Still, Caplan says 23andMe’s consent agreement should more comprehensively detail exactly how genetic material could be used in the future, as well as by whom. He points to the National Institutes of Health’s (NIH) All of Us project — which aims to collect data from at least a million Americans in an effort to further medical research and discovery — as a better example of informed consent, because it clearly explains how, when and where individuals’ data will be used.
And while the public does stand to gain from new drugs that may be developed as a result of either project, Caplan says All of Us may also be better positioned to make impactful change, since it recruits volunteers from all subsets of the U.S. population and allows them to contribute for free. By contrast, if GlaxoSmithKline uses data from 23andMe customers — who, presumably, could afford to pay at least $69 for a test kit — it will likely result in a non-nationally-representative research sample, which could in turn limit the widespread relevance of its findings.

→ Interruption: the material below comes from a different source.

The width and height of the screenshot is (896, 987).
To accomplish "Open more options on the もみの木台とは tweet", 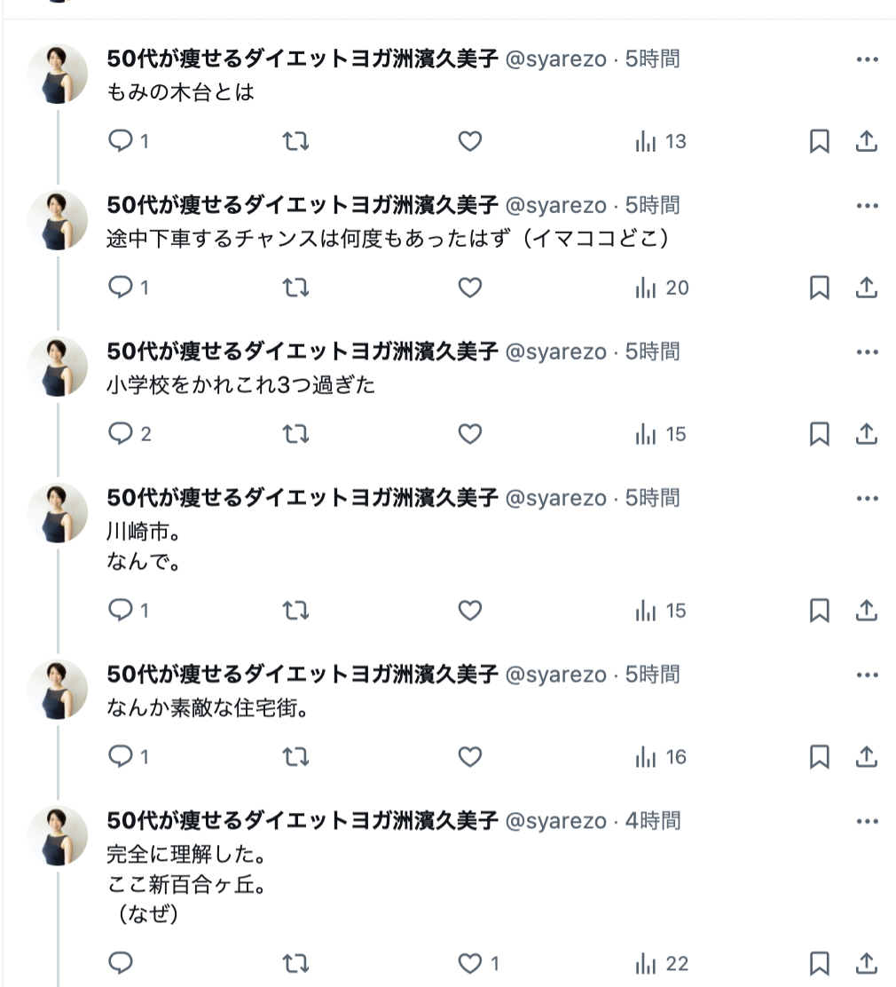I will pyautogui.click(x=867, y=59).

“The database will be skewed toward middle and upper class people. I don’t think you’re going to have very big samples in there from very poor neighborhoods or Native American reservations,” Caplan says. “It kind of reinforces the issue about, who’s going to get the benefits of mapping the genome?”
To combat that, Caplan says 23andMe should consider giving back to its customers, or the general public, in some way.
“I could see a duty to try to make things subsidized for poorer people to try and control prices, because it’s built on the backs, the data, of millions of Americans,” Caplan says. “You’re not going to be able to pay them one by one, but there is some obligation to…find ways to return some of the benefits to people.”
Pitts believes 23andMe owes its customers even more. “The information that 23andMe is giving to GlaxoSmithKline isn’t out of the goodness of the hearts of 23andMe for the public good. They’re making money on this deal,” Pitts says. “If your data is going to be used for commercial purposes, you should be compensated for that. At minimum, you should be refunded any money you paid to 23andMe to have your genetic test done in the first place.” (The company’s current policy, as detailed on its website, specifies that individuals “acquire no rights in any research or commercial products that may be developed by 23andMe or its collaborating partners.”)
Perhaps the bigger question, Caplan says, is whether you should pay 23andMe to have your DNA tested in the first place. He notes that the company has had some accuracy issues in the past and says the insights any individual can glean from direct-to-consumer genetic tests are limited at this point.
“I’ve never done it, and I don’t tell others to do it,” Caplan says. Now, “knowing they’re going to give the information to a big pharma company for research, I’d rather do my DNA testing with the NIH project.”